Stuart Altmann on wed 23 jul 97

"...You can't prove a negative -- i.e. "global warming is *not* happening."
--Karl Platt

That you can't prove a negative is a common but unfounded belief. Of
course, empirical evidence never "proves" any statement, not in the sense
that, say, a mathematician proves a theorem. Empirical evidence can only
provide evidence that is consistent with (or contrary to) a statement or
hypothesis. Thus, the claim that negative statements can not be proved is a
claim that, unlike positive statements, one cannot obtain confirming evidence
for them.

Let me illustrate how, in fact, one can obtain evidence to confirm negative
statements, first with an all-or-none kind of negative hypothesis, "The moon
is made *not* made entirely of rocks." To test this, I go to the moon and
sample what is there. (If technology permits, I obtain a 'representative'
sample, and that usually means one in which the samples are random and
independent.) I examine the samples: most are indeed just rocks but a few
turn out to be porcelain clay and others are green cheese!

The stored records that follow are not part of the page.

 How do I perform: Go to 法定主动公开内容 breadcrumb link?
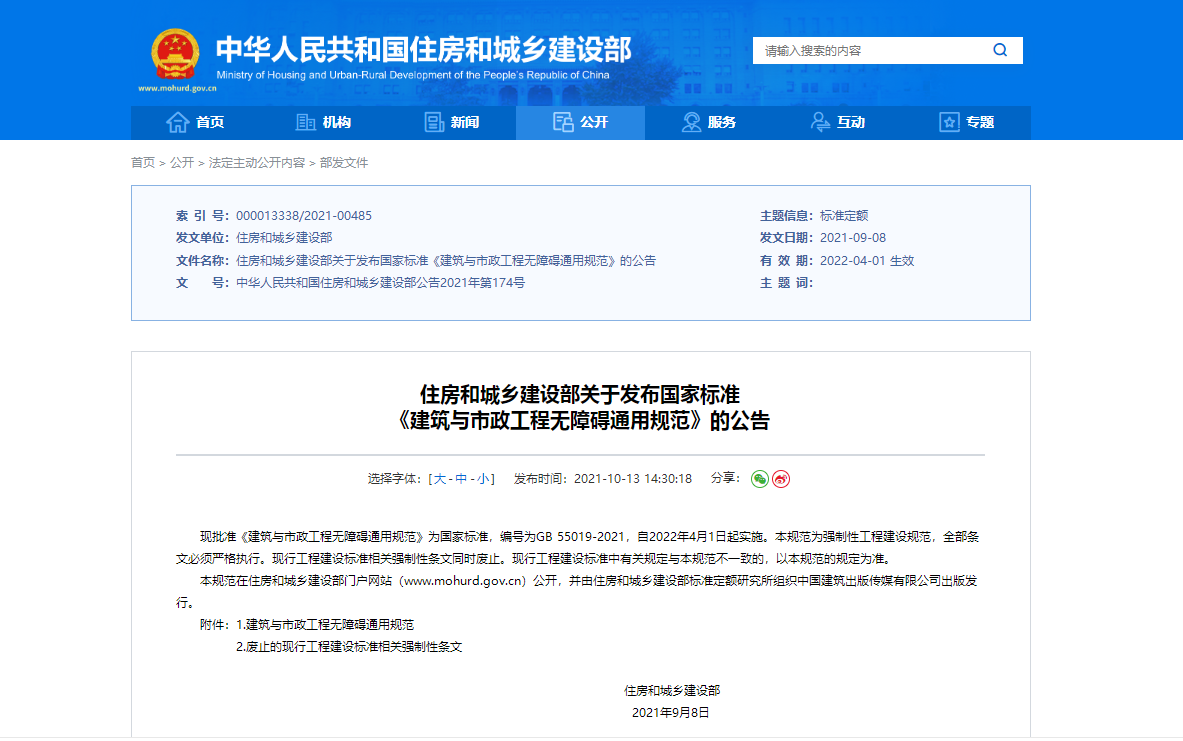tap(256, 163)
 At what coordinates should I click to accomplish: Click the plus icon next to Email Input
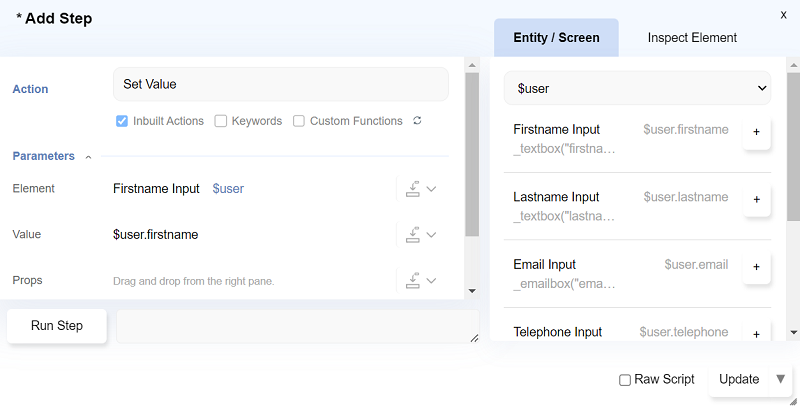point(756,267)
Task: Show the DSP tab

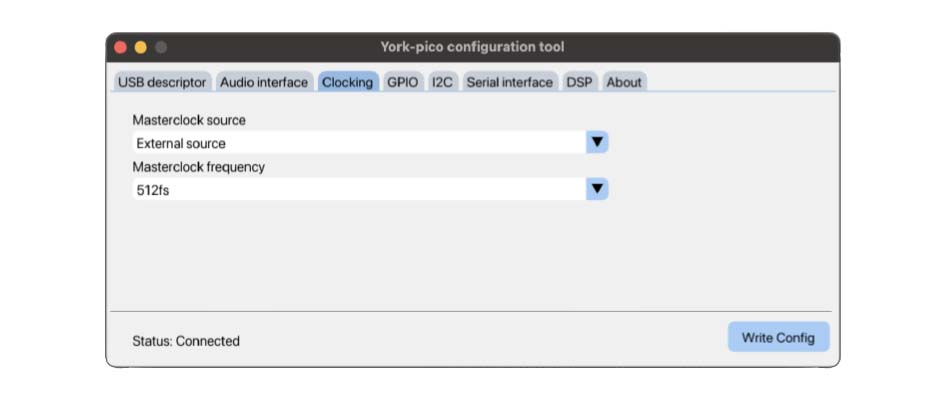Action: 579,82
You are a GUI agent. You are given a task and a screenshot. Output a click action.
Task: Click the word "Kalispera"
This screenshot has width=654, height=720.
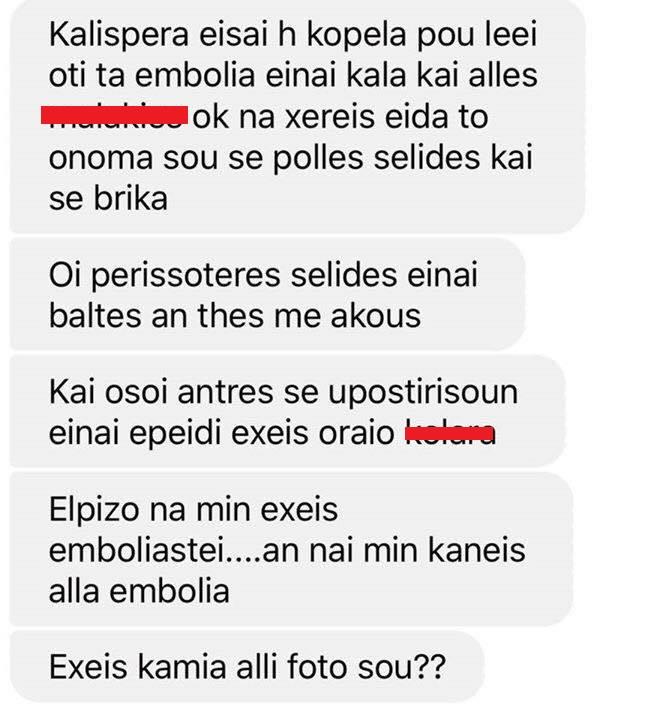coord(118,35)
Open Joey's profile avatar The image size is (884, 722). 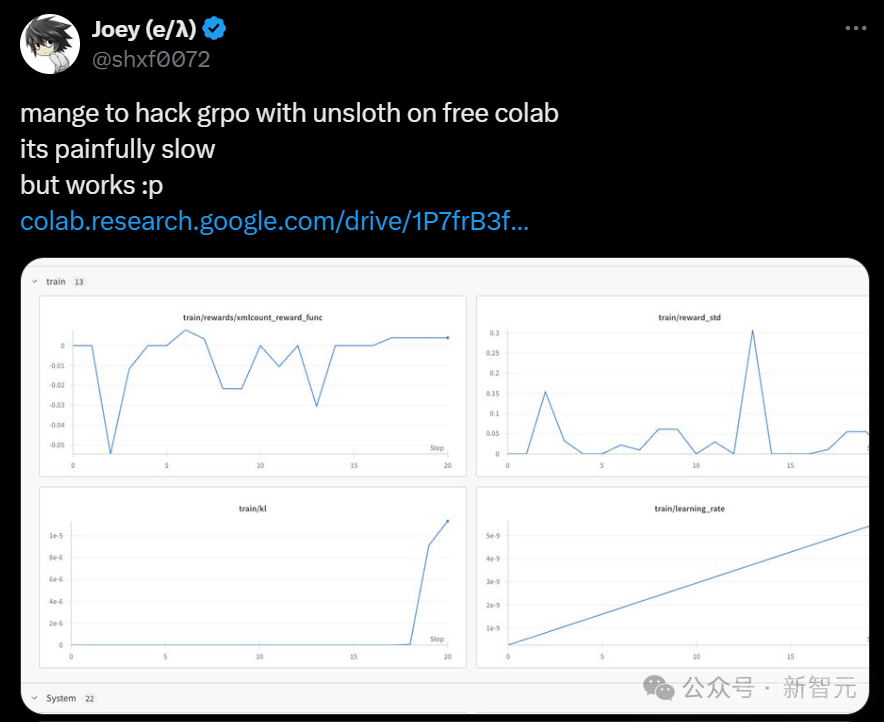click(50, 44)
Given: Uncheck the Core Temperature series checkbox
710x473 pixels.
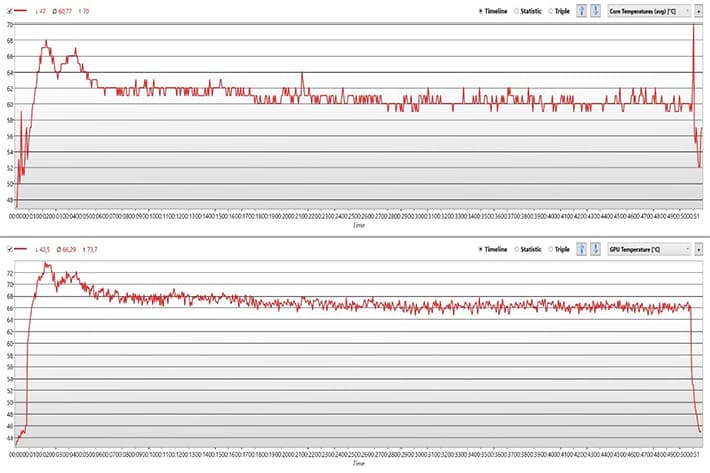Looking at the screenshot, I should point(10,11).
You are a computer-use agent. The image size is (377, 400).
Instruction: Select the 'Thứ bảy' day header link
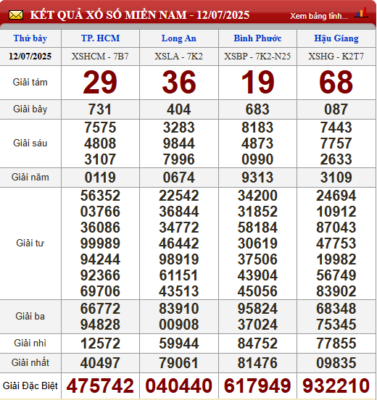(30, 39)
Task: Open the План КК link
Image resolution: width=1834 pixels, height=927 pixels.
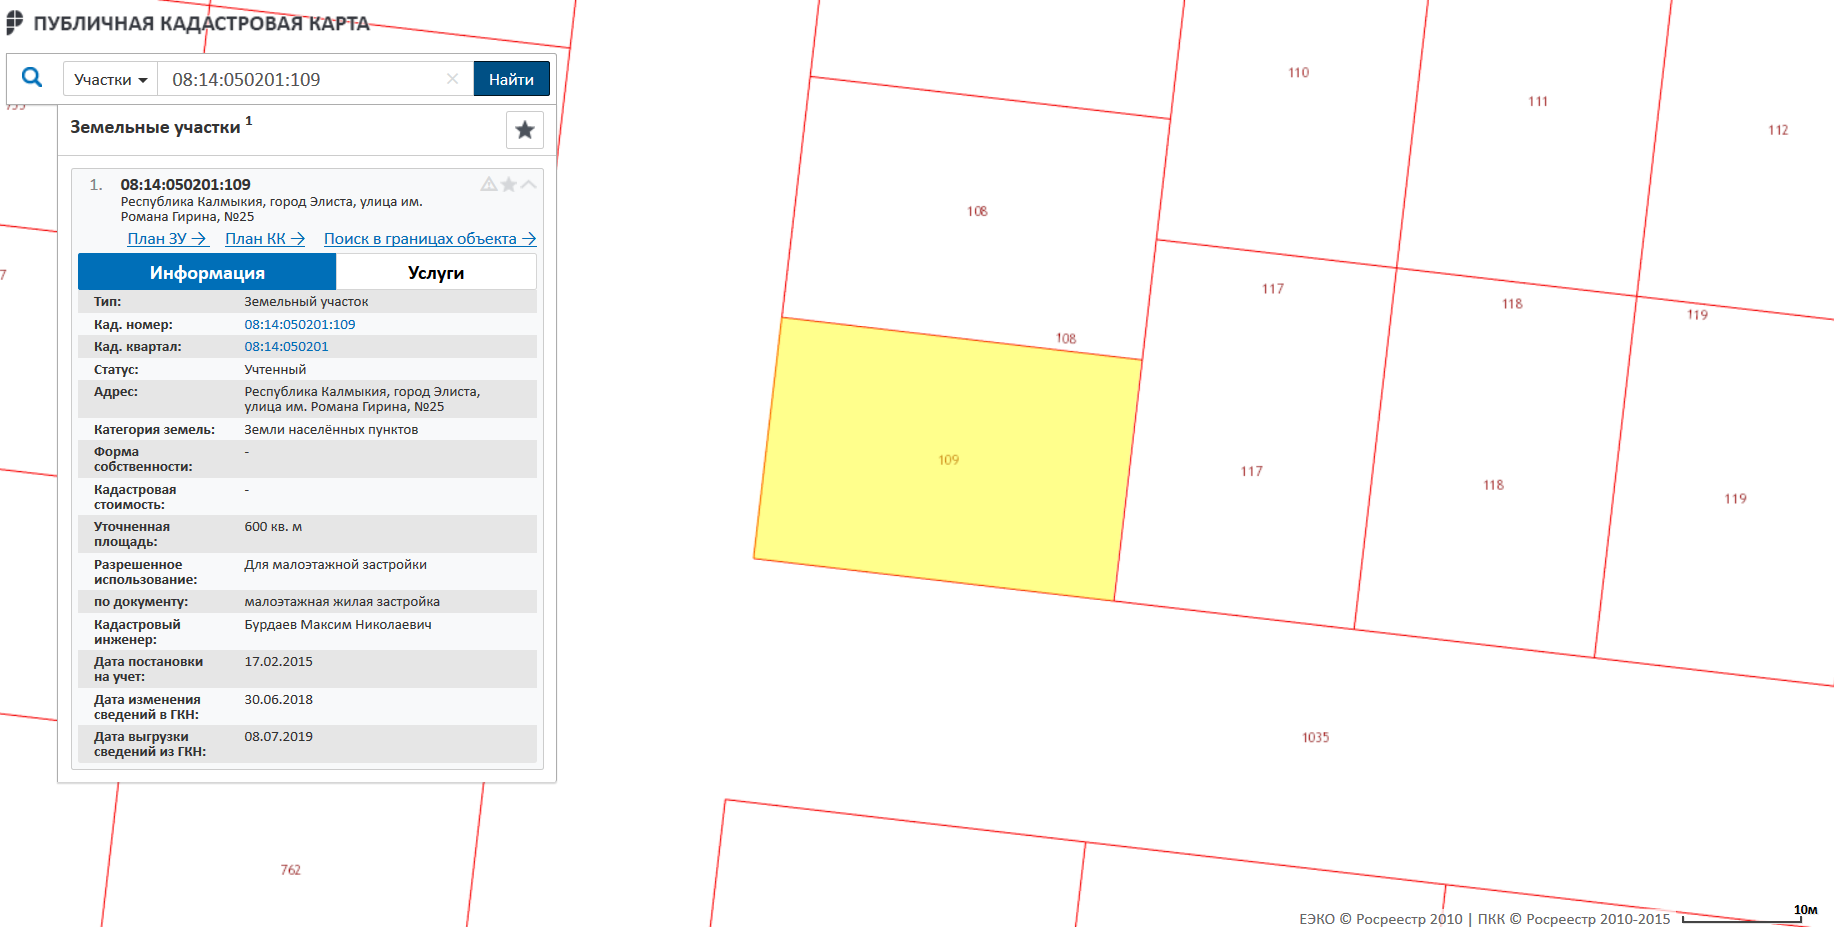Action: [265, 239]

I have confirmed
my negative hypothesis.

Next, consider hypotheses about likelihoods, about probabilities. If I say
that in all mammals the sex ratio at conception is 50:50 - a positive
statement - I am not claiming that, say, every family with 8 children will
have exactly 4 boys and 4 girls, only that at each conception, the chance
that the offspring will be of each sex is 1/2, and so in the long run (in
very large samples), the sex ratio would tend toward 50:50. (In humans, the
slight deviation from 50:50 *at birth* probably is due primarily to sex
differences in mortality before birth.)

Okay, now consider a negative statement. I study the golden lemur of
Madagascar and I claim that in these animals, the sex ratio is *not* 50:50.
Do I have any evidence for this negative claim? Sure: a sample of 100
golden lemur embryos consisted of 85 females, 15 males. Furthermore, I can
easily calculate the probability that a deviation from 50:50 this large could
have happened by chance.

Notice that my negative hypothesis, that the sex ratio is not 50:50, is
equivalent to a positive hypothesis, that the sex ratio is either greater
than 50:50 or less than 50:50. Similarly, the claim that the moon is *not*
made entirely of rocks is equivalent to the claim that the moon *is* composed
of some materials other than rocks. Most negative statements have such
equivalent positive versions.

Gathering evidence to confirm the claim that global warming is not happening
would be more difficult than the above illustrations, not just because of the
technical difficulties in making the relevant observations but because of
normal seasonal and other fluctuations in the earth's heat budget. Yet, the
basic principles of evidence are the same; the fact that the claim is
negative is irrelevant. Note also that this negative hypothesis, too, is
equivalent to a positive one: that all observed increases in atmospheric
temperature are consistent with the earth's normal fluctuations around a
constant mean value, and thus that all increases are, in the long run,
balanced by decreases of corresponding magnitude.